#### Task objective
Would you please copy every line below that includes the string "folder"?

#### Material provided

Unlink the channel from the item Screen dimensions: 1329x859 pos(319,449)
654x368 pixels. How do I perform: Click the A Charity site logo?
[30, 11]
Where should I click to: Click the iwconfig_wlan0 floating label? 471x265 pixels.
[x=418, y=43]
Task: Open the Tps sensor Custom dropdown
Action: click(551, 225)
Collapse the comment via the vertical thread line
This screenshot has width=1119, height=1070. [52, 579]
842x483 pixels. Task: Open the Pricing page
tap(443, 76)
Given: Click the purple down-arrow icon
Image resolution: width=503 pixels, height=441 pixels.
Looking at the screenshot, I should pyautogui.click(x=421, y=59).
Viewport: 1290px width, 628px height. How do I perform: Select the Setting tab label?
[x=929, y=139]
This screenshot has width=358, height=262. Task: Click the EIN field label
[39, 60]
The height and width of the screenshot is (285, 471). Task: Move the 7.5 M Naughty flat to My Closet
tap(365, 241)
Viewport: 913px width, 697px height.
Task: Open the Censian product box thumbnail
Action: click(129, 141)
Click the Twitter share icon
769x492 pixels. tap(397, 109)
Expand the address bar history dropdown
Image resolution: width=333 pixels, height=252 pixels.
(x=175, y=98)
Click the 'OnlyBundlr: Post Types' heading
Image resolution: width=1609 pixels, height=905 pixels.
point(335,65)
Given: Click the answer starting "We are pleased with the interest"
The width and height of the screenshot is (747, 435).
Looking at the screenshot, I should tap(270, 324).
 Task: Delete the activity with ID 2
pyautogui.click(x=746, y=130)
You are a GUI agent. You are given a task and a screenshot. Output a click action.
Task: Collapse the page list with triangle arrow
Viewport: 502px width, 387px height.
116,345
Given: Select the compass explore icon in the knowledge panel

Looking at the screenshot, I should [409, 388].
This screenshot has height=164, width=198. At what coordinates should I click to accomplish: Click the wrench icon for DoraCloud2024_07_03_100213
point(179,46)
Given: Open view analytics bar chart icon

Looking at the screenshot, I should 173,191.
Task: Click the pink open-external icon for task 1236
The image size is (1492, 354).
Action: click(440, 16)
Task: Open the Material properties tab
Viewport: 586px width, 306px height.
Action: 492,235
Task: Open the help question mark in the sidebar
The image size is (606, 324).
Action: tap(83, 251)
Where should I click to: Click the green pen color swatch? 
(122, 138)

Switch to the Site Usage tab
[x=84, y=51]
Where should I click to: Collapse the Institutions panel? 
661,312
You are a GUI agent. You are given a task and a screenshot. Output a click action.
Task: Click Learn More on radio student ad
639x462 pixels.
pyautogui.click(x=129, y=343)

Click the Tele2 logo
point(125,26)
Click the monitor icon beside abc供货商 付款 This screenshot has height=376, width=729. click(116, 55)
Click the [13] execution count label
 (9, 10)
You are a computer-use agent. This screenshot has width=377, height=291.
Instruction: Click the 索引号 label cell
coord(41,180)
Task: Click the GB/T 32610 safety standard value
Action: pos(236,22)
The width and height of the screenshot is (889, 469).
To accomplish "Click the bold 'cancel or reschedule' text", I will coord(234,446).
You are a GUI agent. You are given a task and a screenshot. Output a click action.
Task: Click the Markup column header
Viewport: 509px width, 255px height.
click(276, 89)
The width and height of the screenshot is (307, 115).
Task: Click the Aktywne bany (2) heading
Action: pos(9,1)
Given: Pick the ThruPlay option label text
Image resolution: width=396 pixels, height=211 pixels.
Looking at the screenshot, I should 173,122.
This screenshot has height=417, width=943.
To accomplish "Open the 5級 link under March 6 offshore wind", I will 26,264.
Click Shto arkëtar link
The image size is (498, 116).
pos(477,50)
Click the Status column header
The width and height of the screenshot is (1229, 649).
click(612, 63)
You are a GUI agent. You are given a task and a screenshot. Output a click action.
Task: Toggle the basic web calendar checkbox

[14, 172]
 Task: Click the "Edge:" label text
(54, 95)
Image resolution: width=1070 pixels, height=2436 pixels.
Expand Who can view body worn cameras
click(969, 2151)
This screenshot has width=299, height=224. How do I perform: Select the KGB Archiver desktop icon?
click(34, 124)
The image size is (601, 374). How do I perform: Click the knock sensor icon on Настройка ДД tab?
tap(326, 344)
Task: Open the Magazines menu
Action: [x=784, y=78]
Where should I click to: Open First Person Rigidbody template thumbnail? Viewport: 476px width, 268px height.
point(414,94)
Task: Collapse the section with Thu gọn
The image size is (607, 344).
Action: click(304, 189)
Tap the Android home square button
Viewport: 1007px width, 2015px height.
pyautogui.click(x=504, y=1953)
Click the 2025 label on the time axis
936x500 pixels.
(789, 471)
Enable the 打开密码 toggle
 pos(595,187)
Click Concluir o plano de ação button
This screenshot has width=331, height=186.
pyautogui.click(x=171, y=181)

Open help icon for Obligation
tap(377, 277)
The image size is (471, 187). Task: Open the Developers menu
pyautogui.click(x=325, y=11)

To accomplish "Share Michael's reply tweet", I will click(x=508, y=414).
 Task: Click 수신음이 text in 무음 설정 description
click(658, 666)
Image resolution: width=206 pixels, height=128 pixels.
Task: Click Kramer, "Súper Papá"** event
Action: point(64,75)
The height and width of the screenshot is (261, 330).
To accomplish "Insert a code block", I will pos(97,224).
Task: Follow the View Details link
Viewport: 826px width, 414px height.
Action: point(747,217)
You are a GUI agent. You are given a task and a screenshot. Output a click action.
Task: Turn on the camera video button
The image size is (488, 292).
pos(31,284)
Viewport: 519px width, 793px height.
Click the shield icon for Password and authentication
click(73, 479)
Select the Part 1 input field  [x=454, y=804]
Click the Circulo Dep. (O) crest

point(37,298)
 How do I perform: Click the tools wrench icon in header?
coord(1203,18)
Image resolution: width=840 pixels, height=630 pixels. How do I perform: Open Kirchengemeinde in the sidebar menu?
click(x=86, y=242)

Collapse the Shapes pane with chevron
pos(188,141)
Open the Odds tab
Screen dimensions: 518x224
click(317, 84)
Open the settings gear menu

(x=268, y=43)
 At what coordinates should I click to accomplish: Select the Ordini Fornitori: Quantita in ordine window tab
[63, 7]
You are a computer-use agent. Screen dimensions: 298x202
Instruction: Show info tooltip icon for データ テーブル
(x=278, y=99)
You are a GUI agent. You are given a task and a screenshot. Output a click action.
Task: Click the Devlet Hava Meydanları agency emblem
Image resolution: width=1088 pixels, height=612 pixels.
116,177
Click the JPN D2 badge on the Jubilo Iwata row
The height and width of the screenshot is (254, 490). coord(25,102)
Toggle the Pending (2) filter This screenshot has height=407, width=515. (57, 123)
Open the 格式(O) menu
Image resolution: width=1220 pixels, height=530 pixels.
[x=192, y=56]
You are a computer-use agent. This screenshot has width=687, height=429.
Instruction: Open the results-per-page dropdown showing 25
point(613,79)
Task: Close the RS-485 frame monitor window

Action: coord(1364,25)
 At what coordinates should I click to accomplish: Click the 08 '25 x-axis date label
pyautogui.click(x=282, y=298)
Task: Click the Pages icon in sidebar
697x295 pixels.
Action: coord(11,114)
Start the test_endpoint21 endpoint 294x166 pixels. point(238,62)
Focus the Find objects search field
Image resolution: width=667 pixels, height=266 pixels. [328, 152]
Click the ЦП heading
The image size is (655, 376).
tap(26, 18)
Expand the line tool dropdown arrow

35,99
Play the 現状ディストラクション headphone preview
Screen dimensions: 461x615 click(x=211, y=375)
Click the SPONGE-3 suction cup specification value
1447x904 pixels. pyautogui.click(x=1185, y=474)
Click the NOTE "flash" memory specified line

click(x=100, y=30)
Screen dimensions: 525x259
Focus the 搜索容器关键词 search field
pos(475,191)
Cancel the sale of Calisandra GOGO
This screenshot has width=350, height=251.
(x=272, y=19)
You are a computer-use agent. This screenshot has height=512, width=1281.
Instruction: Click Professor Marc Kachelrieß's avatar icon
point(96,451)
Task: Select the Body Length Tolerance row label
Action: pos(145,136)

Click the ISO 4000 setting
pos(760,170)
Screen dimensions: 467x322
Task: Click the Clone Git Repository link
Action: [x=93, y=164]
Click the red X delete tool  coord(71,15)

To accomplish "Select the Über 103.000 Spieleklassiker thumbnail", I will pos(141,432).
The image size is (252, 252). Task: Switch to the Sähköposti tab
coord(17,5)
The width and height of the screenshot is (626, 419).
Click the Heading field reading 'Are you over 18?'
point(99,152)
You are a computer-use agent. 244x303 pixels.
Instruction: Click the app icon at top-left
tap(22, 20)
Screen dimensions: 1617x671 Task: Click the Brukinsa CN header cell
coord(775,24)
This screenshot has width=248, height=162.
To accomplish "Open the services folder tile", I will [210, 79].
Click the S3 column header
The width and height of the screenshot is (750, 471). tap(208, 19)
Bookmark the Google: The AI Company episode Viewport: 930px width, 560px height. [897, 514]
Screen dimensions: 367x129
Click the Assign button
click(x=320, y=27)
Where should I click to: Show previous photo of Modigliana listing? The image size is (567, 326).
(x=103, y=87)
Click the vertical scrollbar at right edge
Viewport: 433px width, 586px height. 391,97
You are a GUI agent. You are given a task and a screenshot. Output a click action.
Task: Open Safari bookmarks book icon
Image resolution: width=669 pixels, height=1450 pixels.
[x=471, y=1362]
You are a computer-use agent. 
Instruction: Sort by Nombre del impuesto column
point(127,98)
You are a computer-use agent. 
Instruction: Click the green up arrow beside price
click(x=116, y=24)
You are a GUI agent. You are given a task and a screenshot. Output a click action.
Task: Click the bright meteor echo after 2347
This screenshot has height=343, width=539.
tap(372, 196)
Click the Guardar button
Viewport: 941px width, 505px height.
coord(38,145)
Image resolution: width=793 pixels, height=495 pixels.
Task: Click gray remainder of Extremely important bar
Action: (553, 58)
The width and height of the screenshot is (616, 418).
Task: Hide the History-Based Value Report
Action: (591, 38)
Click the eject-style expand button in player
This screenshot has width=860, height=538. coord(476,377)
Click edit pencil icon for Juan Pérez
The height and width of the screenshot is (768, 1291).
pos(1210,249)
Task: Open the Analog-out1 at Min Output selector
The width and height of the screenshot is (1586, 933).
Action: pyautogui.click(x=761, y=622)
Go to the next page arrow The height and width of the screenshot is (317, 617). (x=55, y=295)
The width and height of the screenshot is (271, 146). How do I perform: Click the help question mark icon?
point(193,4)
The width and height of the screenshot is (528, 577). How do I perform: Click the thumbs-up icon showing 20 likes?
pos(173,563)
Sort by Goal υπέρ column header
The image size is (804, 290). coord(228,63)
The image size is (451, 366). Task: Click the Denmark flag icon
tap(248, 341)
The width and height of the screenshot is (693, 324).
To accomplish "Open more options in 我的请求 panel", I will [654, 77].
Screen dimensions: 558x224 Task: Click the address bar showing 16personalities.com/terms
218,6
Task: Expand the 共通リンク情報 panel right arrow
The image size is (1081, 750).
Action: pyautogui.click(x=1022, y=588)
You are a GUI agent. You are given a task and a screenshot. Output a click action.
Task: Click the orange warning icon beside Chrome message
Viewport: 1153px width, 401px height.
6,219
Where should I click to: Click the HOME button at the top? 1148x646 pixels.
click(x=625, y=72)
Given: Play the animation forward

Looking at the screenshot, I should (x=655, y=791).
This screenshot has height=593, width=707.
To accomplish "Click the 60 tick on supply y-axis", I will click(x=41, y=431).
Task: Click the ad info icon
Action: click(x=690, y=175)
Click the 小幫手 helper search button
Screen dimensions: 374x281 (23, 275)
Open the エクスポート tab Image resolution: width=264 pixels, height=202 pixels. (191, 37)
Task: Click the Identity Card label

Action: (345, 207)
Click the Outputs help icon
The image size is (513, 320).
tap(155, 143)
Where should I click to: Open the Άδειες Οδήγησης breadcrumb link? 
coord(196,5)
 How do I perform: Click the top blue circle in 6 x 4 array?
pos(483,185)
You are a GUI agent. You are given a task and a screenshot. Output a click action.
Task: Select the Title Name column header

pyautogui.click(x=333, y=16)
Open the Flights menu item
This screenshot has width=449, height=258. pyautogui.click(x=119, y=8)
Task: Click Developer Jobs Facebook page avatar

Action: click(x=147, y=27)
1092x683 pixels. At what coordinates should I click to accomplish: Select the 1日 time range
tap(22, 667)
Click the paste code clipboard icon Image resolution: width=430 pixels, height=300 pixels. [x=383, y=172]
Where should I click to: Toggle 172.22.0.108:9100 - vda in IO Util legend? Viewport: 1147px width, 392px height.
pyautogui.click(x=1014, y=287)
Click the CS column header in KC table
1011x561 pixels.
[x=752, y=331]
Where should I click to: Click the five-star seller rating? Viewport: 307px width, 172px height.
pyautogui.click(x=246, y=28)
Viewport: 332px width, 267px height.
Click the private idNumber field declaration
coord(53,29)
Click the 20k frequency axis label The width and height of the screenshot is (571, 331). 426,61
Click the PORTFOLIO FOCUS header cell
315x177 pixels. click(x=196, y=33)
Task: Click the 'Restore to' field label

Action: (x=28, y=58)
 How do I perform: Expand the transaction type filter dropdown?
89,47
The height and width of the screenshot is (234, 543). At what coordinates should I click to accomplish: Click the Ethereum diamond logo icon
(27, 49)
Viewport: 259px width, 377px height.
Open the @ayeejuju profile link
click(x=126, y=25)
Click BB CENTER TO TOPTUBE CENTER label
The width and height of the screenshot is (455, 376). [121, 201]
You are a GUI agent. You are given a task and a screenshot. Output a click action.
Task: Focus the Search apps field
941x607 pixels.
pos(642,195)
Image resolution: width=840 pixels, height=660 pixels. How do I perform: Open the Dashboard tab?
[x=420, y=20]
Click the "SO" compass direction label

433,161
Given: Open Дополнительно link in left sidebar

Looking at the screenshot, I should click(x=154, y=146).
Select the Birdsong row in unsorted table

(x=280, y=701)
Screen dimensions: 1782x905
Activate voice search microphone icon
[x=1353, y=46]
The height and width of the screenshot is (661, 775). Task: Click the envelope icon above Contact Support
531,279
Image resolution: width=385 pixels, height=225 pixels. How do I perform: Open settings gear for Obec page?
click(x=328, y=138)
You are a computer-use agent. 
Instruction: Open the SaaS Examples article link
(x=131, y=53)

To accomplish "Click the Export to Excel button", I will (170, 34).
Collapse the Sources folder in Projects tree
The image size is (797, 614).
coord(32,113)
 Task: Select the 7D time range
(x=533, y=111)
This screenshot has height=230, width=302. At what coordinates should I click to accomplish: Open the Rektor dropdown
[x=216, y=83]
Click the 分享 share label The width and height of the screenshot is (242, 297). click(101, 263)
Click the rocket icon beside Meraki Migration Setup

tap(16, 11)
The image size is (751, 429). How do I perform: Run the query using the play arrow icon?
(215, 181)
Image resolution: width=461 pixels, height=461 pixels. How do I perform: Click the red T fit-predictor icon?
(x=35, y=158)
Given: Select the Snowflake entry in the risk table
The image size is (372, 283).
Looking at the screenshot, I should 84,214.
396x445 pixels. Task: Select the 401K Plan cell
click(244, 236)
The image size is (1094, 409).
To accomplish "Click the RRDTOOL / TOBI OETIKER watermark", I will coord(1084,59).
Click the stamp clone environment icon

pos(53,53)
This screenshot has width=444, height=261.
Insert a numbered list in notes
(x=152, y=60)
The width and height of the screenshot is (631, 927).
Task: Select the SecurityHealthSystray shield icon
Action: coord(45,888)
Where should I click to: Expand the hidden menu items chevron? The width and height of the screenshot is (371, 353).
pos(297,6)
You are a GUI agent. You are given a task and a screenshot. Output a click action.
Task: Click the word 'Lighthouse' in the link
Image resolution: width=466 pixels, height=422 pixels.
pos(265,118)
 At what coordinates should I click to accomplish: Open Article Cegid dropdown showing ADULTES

#### Completed exercise
To accomplish "Open the services folder tile", I will [210, 79].
Collapse the Sources folder in Projects tree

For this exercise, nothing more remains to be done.